I'm trying to calculate the entanglement entropy of an Ising spin chain but I'm having trouble getting consistent results from the calculation. I think I should see an entropy of order ln2 when the interaction parameter (lambda) is large, since the ground state is 2-fold degenerate. However, I see only small entropies in most cases and sometimes (inconsistently) something of order ln2. I've tried changing the sweep parameters, which seems to change the results but doesn't give me something consistent. The energy is stable with the sweep parameters, but the entanglement entropy isn't. I think I'm calculating it incorrectly, or my idea that it should be ln2 is incorrect. I've also tried larger chains, up to N=200.

I've uploaded my code below. It prints the interaction parameter, followed by the entropy and the ground and first excited states.
https://pastebin.com/uGqFmRZ5

commented by (28.2k points)
Thanks for posting a code with your question - it's helpful to see exactly what you are doing.

1 Answer

+1 vote
answered by (28.2k points)

Hi, so the answer is that it's incorrect that dmrg (with open boundary conditions and without conserving Sz-parity symmetry) will give an entropy of ln2, except perhaps on very small system sizes.

You are right, of course, that there is a two-fold ground state degeneracy but this means that dmrg has succeeded if it gives any linear combination of these two ground states, since it's goal is just to minimize the energy. Typical DMRG calculations result in ground-state combinations which have the minimal entanglement entropy. For the ferromagnetic Ising chain this is either all spins up or all spins down, not a linear combination of the two.

The reason I mention small system sizes, is that, for small transverse field there is a tiny reduction in energy due to have a linear combination ("cat state") of both all up and all down ground states, but this energy 'gain' goes away exponentially quickly as a function of system size, so it's typically quite negligible and the truncations that happen inside DMRG will remove this solution.

Miles

commented by (28.2k points)
One other comment is that the MPS(sites) constructor creates a random product state, which is often a perfectly good starting state for a DMRG calculation. This could account for why you get different results from run to run because in the symmetry breaking phase you'll either get all up or all down spins. Also you may not be doing enough sweeps of DMRG to fully converge your calculation.

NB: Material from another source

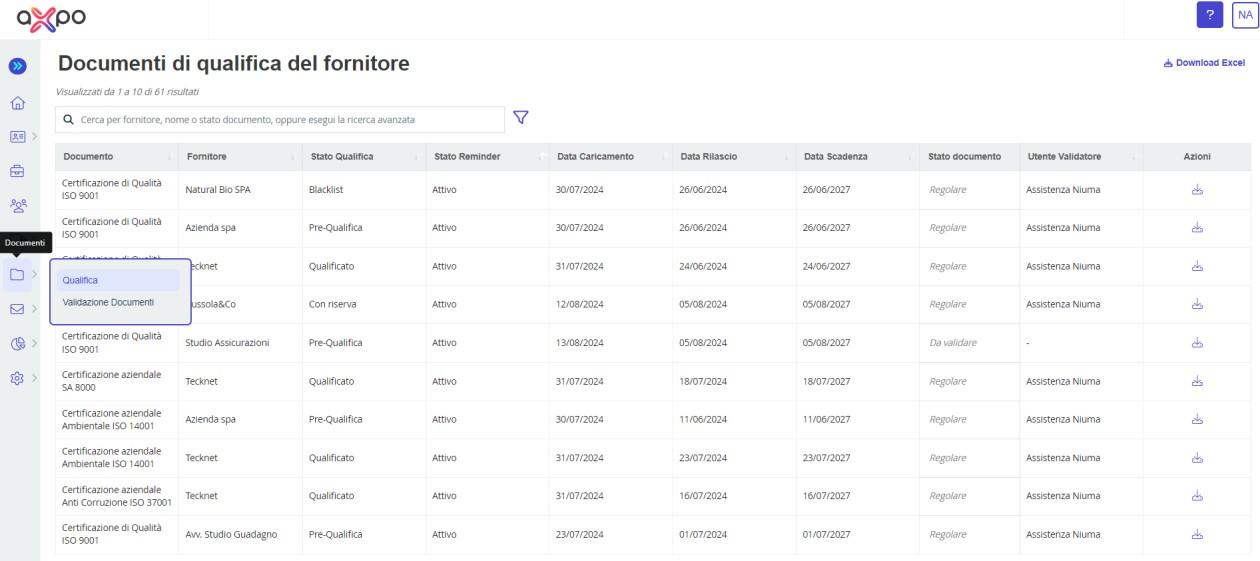Download the Studio Assicurazioni document
Image resolution: width=1260 pixels, height=561 pixels.
click(x=1197, y=343)
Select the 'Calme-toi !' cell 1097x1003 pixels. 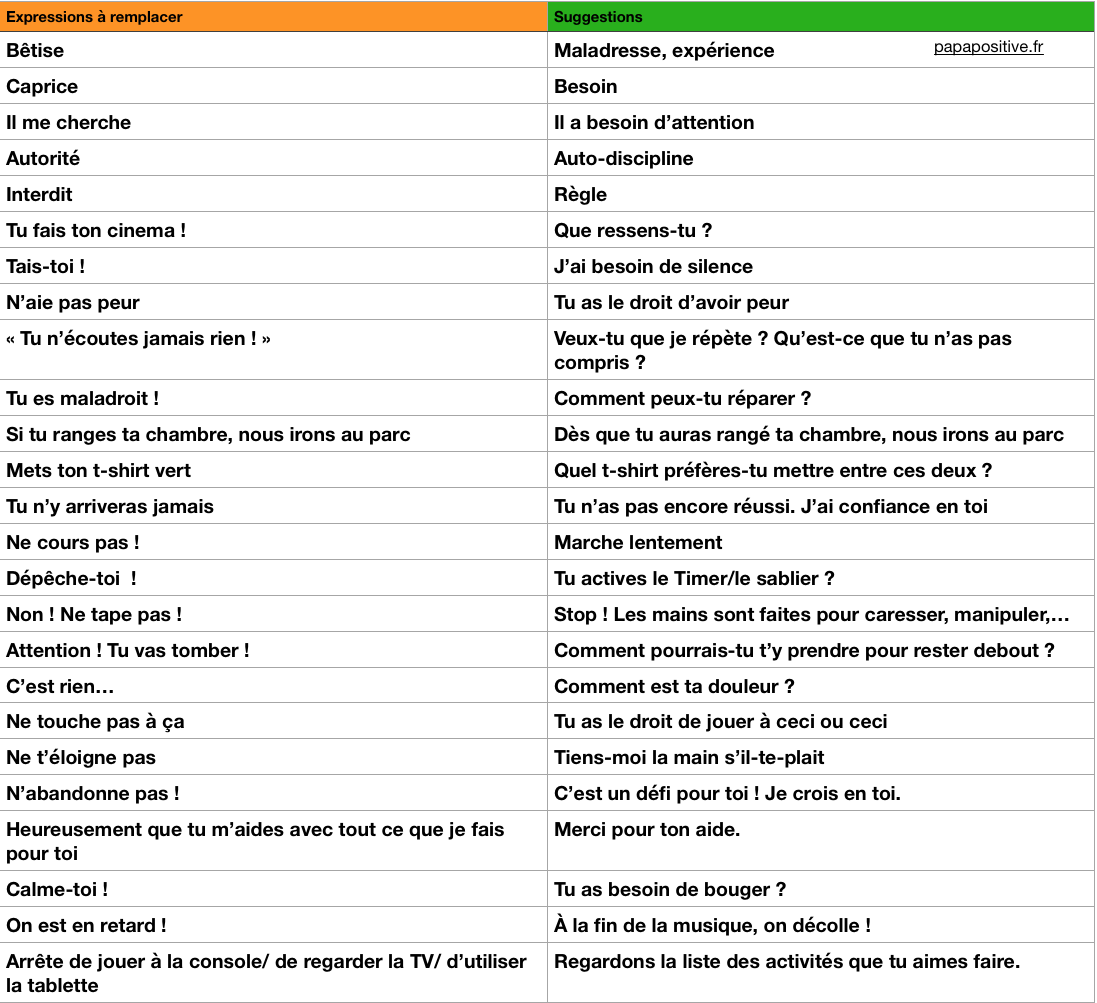(57, 889)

Typically I don't recommend running a lot of different DMRG calculations in a big loop. It's best to do them one at a time and carefully inspect the results and output (printout) from the dmrg function.
commented by (190 points)
Thank you for the great response, Miles!

I would like to be able to pick out the ground state with high entanglement entropy somehow. I am thinking the best way to do this would be to implement the Z2 symmetry which gives rise to this degeneracy. The symmetry operator flips every spin i.e. a product of sigma_x on every site. The entangled states should be the simultaneous eigenstates of this symmetry. However, it doesn't seem straightforward to do this since in ITensor, quantum numbers have to be specified for each basis state (e.g. in SpinHalf.h), but in this case the basis states aren't eigenstates of the symmetry operator. Is there a way to implement such a symmetry? It can be done of course by changing basis (i.e. sigma_z <-> sigma_x), which I am going to try. But I would be interested to know if there is another way.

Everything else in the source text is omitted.